Contributed by Joseph Wang. He is currently in the NYC Data Science Academy 12 week full time Data Science Bootcamp program taking place between April 11th to July 1st, 2016. This post is based on his third class project - Web Scraping (due on the 6th week of the program).

 

Introduction: As quoted from Wikipedia: "The history of baseball  can be traced to the 19th century, when amateurs played a baseball-like game by their own informal rules using home made equipment. The popularity of the sport inspired the semipro national baseball clubs in the 1860s. During the Civil War a rumor began that Abner Doubleday started baseball ..."  The sport we know as baseball today has become data intensive regarding answering questions such as which players to recruit based on the needs of  different professional baseball clubs. Due to the long history of Major League Baseball (MLB) games in the United States, and the convention of good record keeping for each official game and even for each position, there is plenty of data to answer data science questions. For instance, is it possible to decide the likelihood that a player is going to be able to maintain a high performance for several years, that a player in a minor league would be successful in the MLB, and what a player can bring into the performance of the ball clubs as a whole, especially with the data revealing the performance of each individual player as well as the chemistry of the team as a whole.  Here, I intend to answer the questions on what factors decide the winning percentage of a starting pitcher, and if it is possible to predict the winning team with statistical significance.

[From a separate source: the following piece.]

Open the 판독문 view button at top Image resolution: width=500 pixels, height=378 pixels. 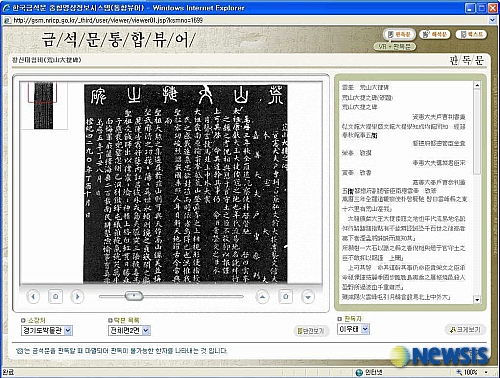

Data sampling and filtering: To start the investigation, I found the structured data at the MLB websites which recorded all the typical and derived performance indices for each pitchers who appeared in MLB games from 1876 to 2016. We would concentrate on the records from 2008 to 2015. To scrape the data from the website, I use the Scrapy + Selenium packages based on Python language to crawl through each data entry which was found many layers below the main website page. The response variable WR, which characterizes the winning ability of a staring pitcher, is defined by the expression WR=(W-L)/(W+L), where W were the games the pitcher was responsible for a win, and L were the games the pitcher was responsible for a loss. A pitcher would get a negative score -1 when there were no games won under his duty. The index always varies between 1 and -1. I consider this index is more informative than the typical index WPCT=(W/W+L) where the pitchers without wins will score equally no matter how many lost games were committed.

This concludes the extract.